Freeman notes a fear of heights was the first aspect of mental health to be tackled with VR. But he says previous approaches used VR as an aid during therapy, while the new system means a trained therapist does not even need to be present.

The study comes just months after the National Institute of Health Research announced it was investing £4m in virtual reality therapy for mental health problems – a project that Freeman is leading. The team are currently exploring the use of VR for conditions ranging from schizophrenia to depression, although Freeman was quick to say more skilled therapists are also needed.

Writing in the Lancet Psychiatry, Freeman and colleagues report how they split 100 adults who had a phobia of heights randomly into two groups: 49 were invited to don a headset for half an hour, two or three times a week for a fortnight, while those in the other group carried on as usual with no specific treatment.
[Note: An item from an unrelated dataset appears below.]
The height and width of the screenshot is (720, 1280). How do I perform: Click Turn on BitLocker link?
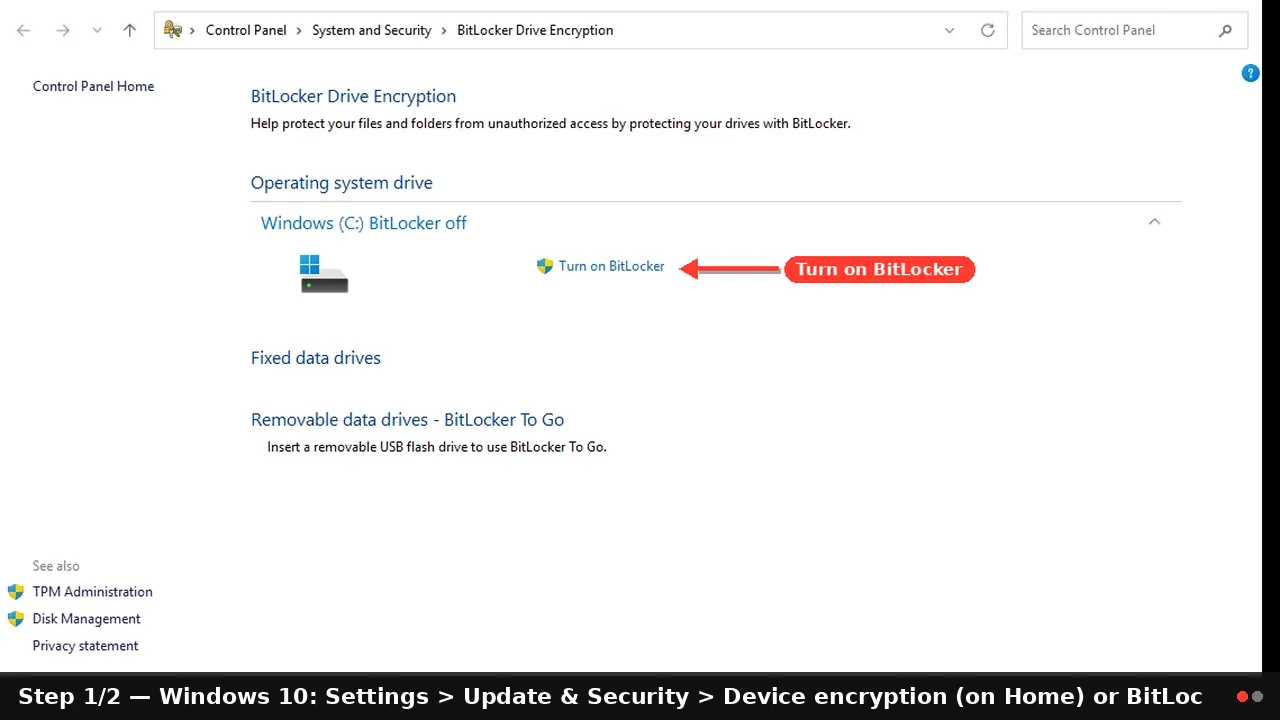pyautogui.click(x=611, y=266)
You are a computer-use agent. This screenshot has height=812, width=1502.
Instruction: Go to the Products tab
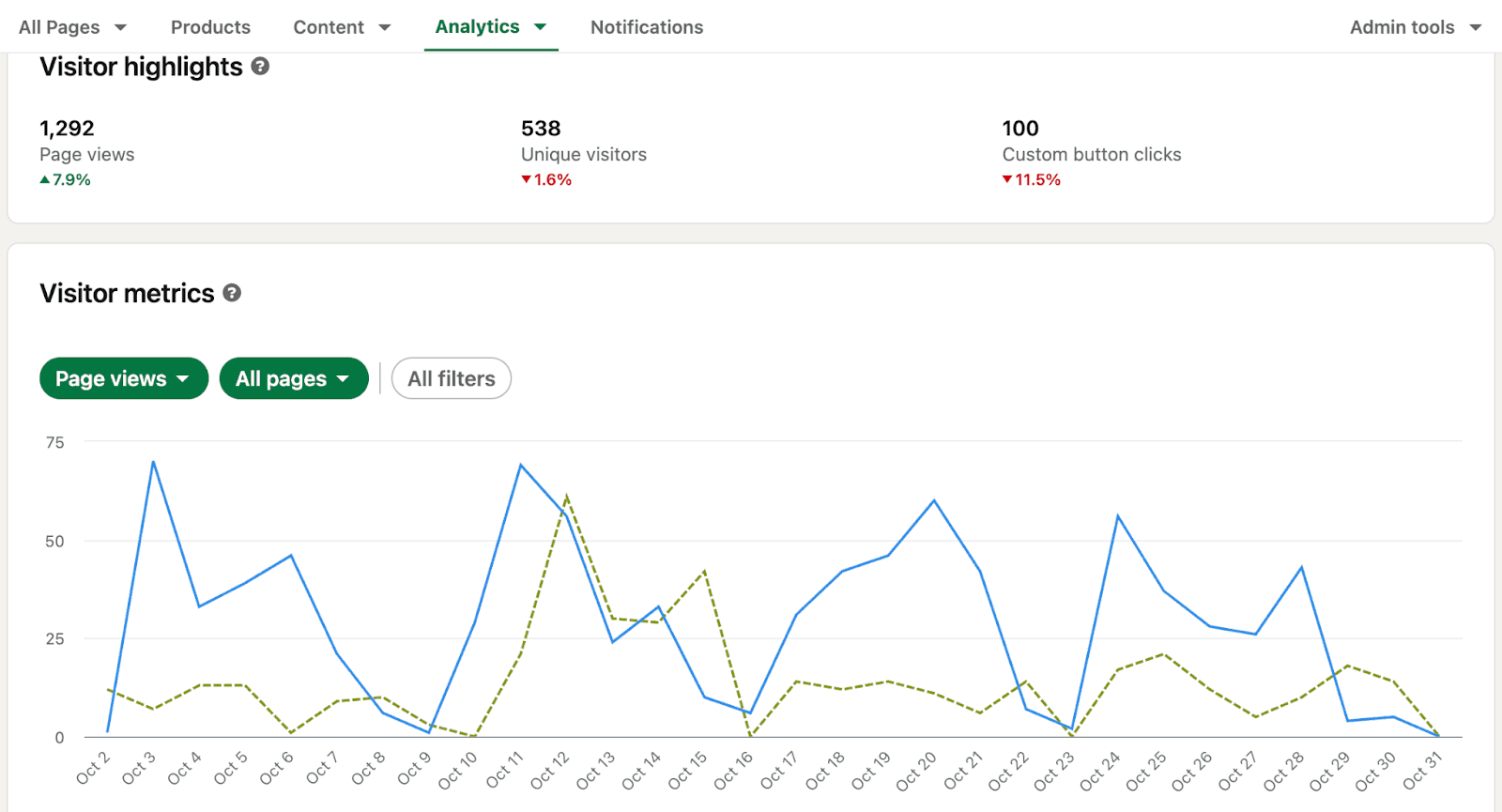coord(210,27)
In total, 47 people undertook at least one VR session and completed about four and a half sessions on average. The therapy involved an avatar coach carrying out an assessment before inviting the individual to choose a floor of a virtual building and asking them to perform activities, such as rescuing a cat from a branch, to explore the thoughts behind their fears.

Individuals had their fear of heights assessed through a series of questionnaires at the start of the study, at the end of the two week therapy period, and again after another two weeks had passed.

The results reveal that all 49 of those in the VR group showed a significant improvement in their phobia, with scores on a self-reported questionnaire about fear of heights falling by 68% on average. Those scores of those who received no therapy showed little change, dropping by just over 3% on average.

“It is better than what you would expect if you saw a therapist face to face,” Freeman said of the results. “We didn’t do a direct comparison, but if you look at the other treatment trials the results are a lot better.”

The team also found the benefits were still seen two weeks after the VR therapy, and say there was little sign of side effects such as nausea from using the headsets.

Freeman said that while some people might prefer to see a therapist, the results show that individuals benefited from the VR therapy, and added that some people do not seek treatment for mental health problems because they do not want to have to talk to a therapist..

However, the study had limitations, including that the drop in a fear of heights was based on a self-reported questionnaire, and it was not clear which aspects of the virtual therapy were helpful. The study also did not look at whether effects were maintained over the longer term.

Dr Warren Mansell, a clinical psychologist at the University of Manchester who was not involved in the study, said he was not surprised the VR therapy proved effective, but said it was not yet clear whether it was “better” than conventional face-to-face therapy and real life exposure, or how it would be decided which approach an individual should receive.

But, Mansell added, VR is useful as it offers the potential for individuals to carefully control the situations they are exposed to, which can be difficult in the real world but, he says, is an important aspect of such therapy.

Mansell was also optimistic such technology could be useful beyond phobias. “Most people with bipolar disorder have an anxiety disorder, for example,” he said “Fear is at the root of psychosis, and if anything we need more novel solutions to help people with more idiosyncratic problems.”